Mucho antes de estos libros, escribió El mar de coral (Lumen), que recién se publicó en 2012. Robert le pidió antes de morir que cuente la historia que los unió. Ella tardó en hacerlo y dudó una y otra vez, finalmente publica Éramos unos niños, en donde justamente conocemos cómo se va forjando ese culto del que hablamos en el párrafo anterior. Pero cuando la muerte de Mapplethorpe fue un hecho y el dolor la tomó de manera abrumadora, Patti escribió estos poemas dedicados a él que van tan a fondo que transforman, una vez más, la mirada no solo sobre la vida y obra de unos de los hombres más brillantes y atractivos que sacudieron el siglo XX y la pacatería americana, sino del arte todo.
Otro poemario es Tejiendo sueños (2014), poesía escrita con los cincos sentidos de forma refinada para recrear su propio imaginario de infancia. Mientras que en Devoción (2017), la narrativa de Smith ensambla lo onírico con lo real, gira en círculos que atrapan la lectura, y el resultado es una historia que se lee como si se estuviera viendo una película de fantasía. A decir verdad, esto último pasa con ambos libros, editados también por Lumen. Por fuera de su firma, hay dos publicaciones que son imposibles de no nombrar, aunque se alejen de las letras y se vuelquen de lleno a lo visual.
Por un lado tenemos a Patti Smith 1969-1976 (Abrams Image, 2011), el libro de fotografías que le fue tomando durante años otra joven promesa de aquel tiempo, Judy Linn.
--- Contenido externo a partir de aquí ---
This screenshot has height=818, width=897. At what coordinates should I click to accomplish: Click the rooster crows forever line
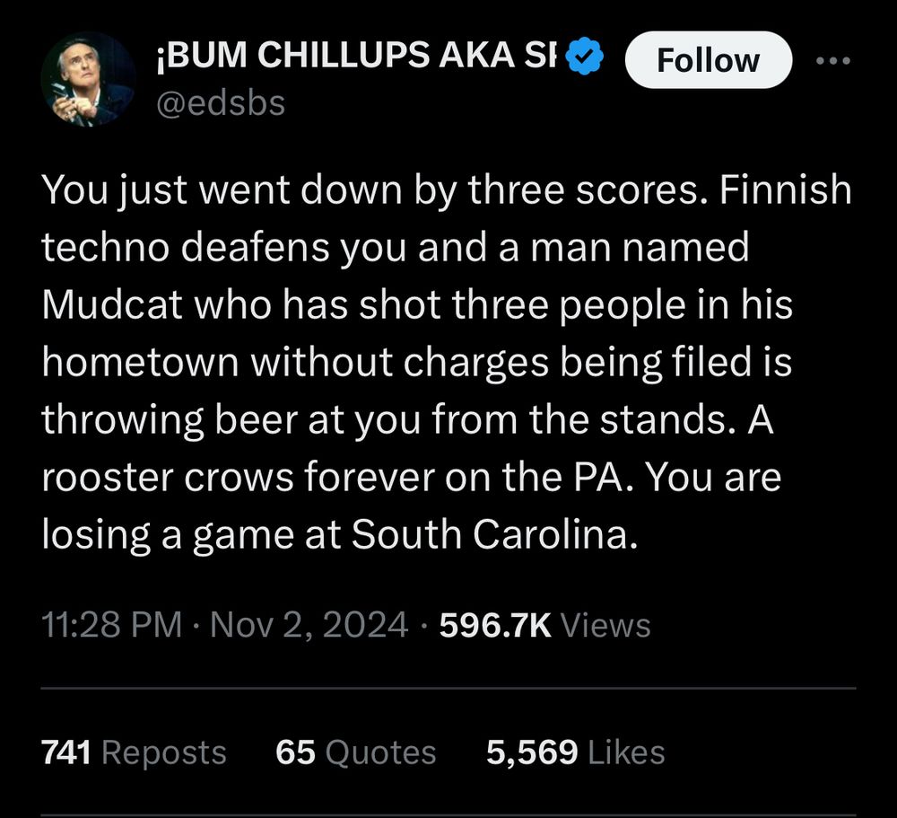411,477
Un himno a la amistad entre chicas que, mientras estudian y se van conociendo, sus carreras empiezan a marcar cierto potencial, pero ellas siguen en la suya y solo les importa comerse la Nueva York soñada de su juventud. Por otro, esa obra maestra que es Dream of Life, el documental homónimo realizado por Steven Sebring, hecho -perdón el exabrupto pero es más que válido- librazo: a lo largo de las más de cuatrocientas treinta páginas damos una verdadera vuelta por su universo, como si tocar la esencia de alguien fuera posible, este libro nos hace creer que sí, que lo es.
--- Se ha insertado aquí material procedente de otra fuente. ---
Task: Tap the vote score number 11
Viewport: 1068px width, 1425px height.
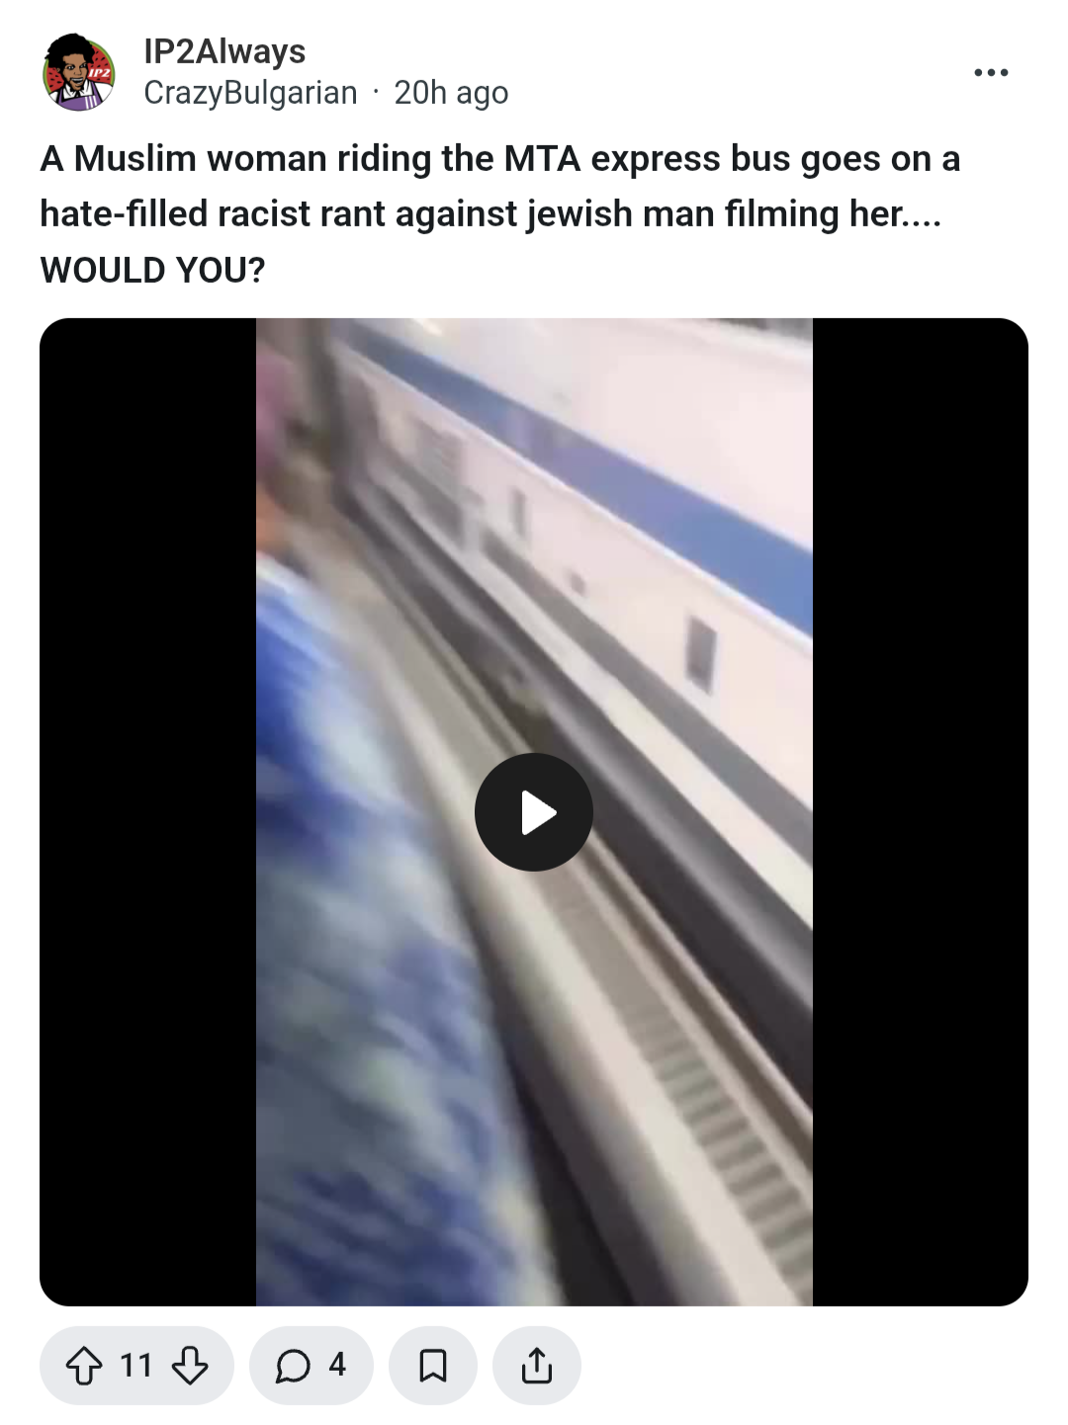Action: [x=136, y=1366]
Poetas malditos, tumbas y rosas, mejor aún, cementerios y maratones florales, iglesias abandonadas y magníficas, velas y horizontes, mar y campos de silencios, rayos que no desintegran el sentido y el poder de la acumulación, cámaras de fotos y de grabación, y, sobre todo, palabras cuidadas, ni buenas ni malas, cuidadas, todo esto es Patti, un lenguaje en sí mismo que busca el ejercicio del registro y del diálogo, de la contemplación y del conocimiento donde la Tierra, en definitiva, se hace tan chica como lo que verdaderamente es en una galaxia. Y aunque en algunos de sus escritos lamentó no resucitar a los muertos con su escritura, hace algo aún más fértil y necesario, mantiene vivo los linajes, un punto de resistencia imperceptible -pero vital- en un presente que aglutina narcisismos que no pueden concebir que la historia de los tiempos no comenzó con el primer despertar de cada uno de nosotros. De hecho, si esto fuera así, nos hubiéramos privado de Patti Smith.